To do
Only the lines from the beginning of the data below through the line containing "Switch to the Certificates tab" belong in the response, each copied exactly.

** Opening Data listing block **

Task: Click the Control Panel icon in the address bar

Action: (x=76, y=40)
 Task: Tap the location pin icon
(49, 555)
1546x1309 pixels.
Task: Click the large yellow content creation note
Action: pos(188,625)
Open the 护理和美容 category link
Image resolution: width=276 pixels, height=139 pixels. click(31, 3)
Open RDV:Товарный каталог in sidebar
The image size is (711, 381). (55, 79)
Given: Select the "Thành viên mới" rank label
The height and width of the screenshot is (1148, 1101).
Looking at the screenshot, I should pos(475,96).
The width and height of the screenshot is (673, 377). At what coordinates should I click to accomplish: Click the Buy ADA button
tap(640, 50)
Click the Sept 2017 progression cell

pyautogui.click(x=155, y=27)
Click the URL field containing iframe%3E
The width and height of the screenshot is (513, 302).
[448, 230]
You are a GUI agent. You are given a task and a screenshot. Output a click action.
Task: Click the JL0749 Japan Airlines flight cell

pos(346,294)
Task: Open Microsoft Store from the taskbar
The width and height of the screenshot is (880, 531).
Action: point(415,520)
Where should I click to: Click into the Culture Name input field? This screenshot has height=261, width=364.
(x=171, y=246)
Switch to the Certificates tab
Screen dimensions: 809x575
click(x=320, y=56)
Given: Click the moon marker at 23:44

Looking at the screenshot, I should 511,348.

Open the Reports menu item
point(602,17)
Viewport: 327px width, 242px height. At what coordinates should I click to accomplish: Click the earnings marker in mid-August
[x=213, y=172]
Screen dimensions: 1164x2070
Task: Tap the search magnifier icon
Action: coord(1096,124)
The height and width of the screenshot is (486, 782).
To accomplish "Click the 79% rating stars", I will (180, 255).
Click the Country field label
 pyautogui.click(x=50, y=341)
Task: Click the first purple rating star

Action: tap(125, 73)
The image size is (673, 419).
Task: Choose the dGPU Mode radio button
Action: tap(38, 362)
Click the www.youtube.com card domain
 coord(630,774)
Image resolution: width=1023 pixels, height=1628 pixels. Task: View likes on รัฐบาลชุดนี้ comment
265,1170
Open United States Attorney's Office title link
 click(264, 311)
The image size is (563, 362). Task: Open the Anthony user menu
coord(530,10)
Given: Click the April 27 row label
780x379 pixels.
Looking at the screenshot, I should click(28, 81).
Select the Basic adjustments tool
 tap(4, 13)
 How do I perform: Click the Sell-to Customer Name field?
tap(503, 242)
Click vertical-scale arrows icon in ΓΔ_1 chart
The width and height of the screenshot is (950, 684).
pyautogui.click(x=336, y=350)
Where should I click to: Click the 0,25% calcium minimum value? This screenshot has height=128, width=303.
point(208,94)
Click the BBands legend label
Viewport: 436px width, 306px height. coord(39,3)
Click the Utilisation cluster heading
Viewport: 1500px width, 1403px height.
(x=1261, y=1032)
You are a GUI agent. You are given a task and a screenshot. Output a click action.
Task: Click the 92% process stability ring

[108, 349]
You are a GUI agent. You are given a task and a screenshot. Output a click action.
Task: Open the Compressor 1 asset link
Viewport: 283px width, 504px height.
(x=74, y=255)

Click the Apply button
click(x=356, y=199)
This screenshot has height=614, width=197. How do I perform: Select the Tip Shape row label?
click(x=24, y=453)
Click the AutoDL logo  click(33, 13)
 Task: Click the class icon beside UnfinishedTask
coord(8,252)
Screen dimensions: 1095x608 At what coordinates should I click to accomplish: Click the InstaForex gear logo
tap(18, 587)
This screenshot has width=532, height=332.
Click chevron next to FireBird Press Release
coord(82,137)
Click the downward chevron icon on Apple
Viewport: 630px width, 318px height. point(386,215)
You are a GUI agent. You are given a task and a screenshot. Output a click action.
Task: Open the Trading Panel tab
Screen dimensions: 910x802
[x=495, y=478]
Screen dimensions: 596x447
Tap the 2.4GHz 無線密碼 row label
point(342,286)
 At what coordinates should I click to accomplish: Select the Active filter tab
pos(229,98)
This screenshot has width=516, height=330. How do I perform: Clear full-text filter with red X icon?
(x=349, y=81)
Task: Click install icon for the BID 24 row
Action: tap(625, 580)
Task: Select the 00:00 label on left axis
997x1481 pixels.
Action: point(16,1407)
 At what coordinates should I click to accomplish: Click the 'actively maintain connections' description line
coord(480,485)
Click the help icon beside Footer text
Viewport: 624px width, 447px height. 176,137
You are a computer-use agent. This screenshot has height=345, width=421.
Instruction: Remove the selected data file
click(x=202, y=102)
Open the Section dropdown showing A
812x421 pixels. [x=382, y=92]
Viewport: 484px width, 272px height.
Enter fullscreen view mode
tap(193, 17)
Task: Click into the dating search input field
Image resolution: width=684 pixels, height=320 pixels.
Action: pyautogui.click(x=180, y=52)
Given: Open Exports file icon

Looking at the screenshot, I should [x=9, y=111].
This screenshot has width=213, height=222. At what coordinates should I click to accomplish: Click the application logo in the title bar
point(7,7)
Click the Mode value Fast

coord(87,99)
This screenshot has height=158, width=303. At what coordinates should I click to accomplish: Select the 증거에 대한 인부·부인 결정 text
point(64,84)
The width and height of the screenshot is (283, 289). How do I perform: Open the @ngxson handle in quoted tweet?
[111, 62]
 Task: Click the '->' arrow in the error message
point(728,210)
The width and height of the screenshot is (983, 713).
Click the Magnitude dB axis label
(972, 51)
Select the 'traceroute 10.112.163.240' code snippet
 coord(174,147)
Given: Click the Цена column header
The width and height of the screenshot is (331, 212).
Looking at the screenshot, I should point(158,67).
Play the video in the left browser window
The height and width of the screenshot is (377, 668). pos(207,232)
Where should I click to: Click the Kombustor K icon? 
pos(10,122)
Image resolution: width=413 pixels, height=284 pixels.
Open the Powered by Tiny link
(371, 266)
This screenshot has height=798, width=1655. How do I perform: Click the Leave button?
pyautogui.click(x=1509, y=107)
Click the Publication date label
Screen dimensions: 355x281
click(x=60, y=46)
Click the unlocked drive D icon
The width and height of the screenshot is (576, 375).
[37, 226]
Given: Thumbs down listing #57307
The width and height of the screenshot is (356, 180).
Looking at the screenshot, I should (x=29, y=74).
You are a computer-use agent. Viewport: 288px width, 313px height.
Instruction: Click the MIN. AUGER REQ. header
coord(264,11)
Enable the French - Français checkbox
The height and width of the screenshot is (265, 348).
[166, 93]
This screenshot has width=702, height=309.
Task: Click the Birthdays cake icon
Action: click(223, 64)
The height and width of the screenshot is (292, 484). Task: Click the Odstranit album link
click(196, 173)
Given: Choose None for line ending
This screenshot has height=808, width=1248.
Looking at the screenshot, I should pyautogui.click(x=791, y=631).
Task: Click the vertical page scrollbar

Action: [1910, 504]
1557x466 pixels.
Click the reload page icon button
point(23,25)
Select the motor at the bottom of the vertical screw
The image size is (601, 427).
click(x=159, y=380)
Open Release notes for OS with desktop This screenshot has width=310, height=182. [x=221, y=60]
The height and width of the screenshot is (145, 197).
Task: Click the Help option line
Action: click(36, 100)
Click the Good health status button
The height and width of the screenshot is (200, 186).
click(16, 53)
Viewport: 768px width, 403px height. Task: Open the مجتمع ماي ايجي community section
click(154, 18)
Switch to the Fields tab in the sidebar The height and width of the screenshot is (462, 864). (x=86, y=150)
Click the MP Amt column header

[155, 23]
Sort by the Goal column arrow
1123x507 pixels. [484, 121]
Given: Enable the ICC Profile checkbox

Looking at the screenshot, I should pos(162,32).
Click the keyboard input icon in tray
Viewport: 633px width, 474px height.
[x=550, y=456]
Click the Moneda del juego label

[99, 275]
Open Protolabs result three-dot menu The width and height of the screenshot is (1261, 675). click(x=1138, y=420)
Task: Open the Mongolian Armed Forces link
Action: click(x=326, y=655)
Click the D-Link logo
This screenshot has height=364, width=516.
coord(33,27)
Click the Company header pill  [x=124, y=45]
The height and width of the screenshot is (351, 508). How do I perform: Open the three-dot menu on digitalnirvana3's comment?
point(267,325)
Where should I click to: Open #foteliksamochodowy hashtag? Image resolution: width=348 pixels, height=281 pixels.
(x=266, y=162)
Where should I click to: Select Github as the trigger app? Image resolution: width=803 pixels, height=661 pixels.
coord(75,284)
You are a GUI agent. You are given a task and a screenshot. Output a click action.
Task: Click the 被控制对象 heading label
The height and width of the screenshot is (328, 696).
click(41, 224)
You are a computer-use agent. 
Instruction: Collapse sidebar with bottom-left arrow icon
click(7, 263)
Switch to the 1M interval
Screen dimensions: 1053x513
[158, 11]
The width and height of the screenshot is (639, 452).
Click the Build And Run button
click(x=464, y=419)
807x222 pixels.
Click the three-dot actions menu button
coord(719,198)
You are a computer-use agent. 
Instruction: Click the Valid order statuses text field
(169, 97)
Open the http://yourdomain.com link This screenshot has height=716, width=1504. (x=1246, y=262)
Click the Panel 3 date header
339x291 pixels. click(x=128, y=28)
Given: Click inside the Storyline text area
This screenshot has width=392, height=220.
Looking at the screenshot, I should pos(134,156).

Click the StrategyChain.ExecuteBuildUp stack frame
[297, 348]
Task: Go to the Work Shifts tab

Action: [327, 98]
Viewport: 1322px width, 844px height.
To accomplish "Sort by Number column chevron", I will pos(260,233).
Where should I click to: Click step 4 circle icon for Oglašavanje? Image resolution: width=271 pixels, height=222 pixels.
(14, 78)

** Closing Data listing block **

Response to the task
Task: Click the Control Panel icon in the address bar

Action: (x=76, y=40)
 Task: Tap the location pin icon
(49, 555)
1546x1309 pixels.
Task: Click the large yellow content creation note
Action: pos(188,625)
Open the 护理和美容 category link
Image resolution: width=276 pixels, height=139 pixels. click(31, 3)
Open RDV:Товарный каталог in sidebar
The image size is (711, 381). (55, 79)
Given: Select the "Thành viên mới" rank label
The height and width of the screenshot is (1148, 1101).
Looking at the screenshot, I should pos(475,96).
The width and height of the screenshot is (673, 377). At what coordinates should I click to accomplish: Click the Buy ADA button
tap(640, 50)
Click the Sept 2017 progression cell

pyautogui.click(x=155, y=27)
Click the URL field containing iframe%3E
The width and height of the screenshot is (513, 302).
[448, 230]
You are a GUI agent. You are given a task and a screenshot. Output a click action.
Task: Click the JL0749 Japan Airlines flight cell

pos(346,294)
Task: Open Microsoft Store from the taskbar
The width and height of the screenshot is (880, 531).
Action: point(415,520)
Where should I click to: Click into the Culture Name input field? This screenshot has height=261, width=364.
(x=171, y=246)
Switch to the Certificates tab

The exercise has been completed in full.